PAC.- La etiqueta define, delimita, diferencia. Se te ha etiquetado habitualmente como pop, surrealista, y hasta postpop, tal vez por el uso de los media, el color, y ciertas técnicas afines al estilo. Quizás estés más cercano al expresionismo. ¿Qué define mejor tu trabajo?

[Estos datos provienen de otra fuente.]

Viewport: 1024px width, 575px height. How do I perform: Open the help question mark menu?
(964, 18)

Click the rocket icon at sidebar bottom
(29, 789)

K.H.- No sé si está bien decirlo. Descubrí el arte con doce años. Ha formado gran parte de mi trayecto vital. Muy apartado de los centros artísticos. He trabajado al margen de etiquetas y siguiendo mi propia intuición. Entiendo que, en mis obras, se puedan observar ciertas referencias, como en la mayoría, pero es una cuestión accidental. ¿Qué define la obra? ¿La técnica, la estética o el contenido conceptual? ¿Es Duchamp un vendedor de sanitarios por su «Fuente»? A poco que se profundice, en mis obras, se pueden encontrar otros significados, que podríamos llamar como existenciales. Más que desde un punto de vista filosófico y transcendental, provocados por dichos avances tecnológicos y sus efectos en la especie humana. La intención del arte es la contemporaneidad y sus claves. Estas corrientes surgieron cincuenta o sesenta años atrás, y las podemos disfrutar, estudiar, aprender, pero simplemente era otro momento, otra visión, la creación artística siempre mira hacia delante. No puede ser de otro modo.

PAC.- ¿Cómo se sobrelleva la exigencia del sistema del arte de tener que ser la “eterna novedad”?

K.H.- No percibo, ni concibo ninguna presión de búsqueda de novedad o exigencia, más que mi propia búsqueda de sensaciones. Es de lo que se trata el acto estético. Si tuviera alguna presión de este tipo, posiblemente dejaría de pintar.

Es una cuestión de curiosidad, de tener la mente abierta, de conocer, de experimentar, de observar. Como diría San Agustín: «de maravillarte». Esto hace que el trabajo evolucione, es un estado constante.

PAC.- ¿Te resulta muy difícil mantener tu resistente coherencia en estos tiempos tan volubles?

K.H.- La libertad, como individuo, es algo que tengo muy presente. El arte es el único espacio donde realmente me siento libre, y desde aquí experimento con la vida y siento que es mi lugar, para lo bueno y lo malo. Vivir del arte es extremadamente complicado y más en este país. Pero la necesidad del arte es superior. Como diría Dream Motherfucker: «El camino hacia la muerte no tiene nada de trascendente si te eligen el camino los demás». No sé si esto es ser coherente o no. Cada uno es dueño de su destino.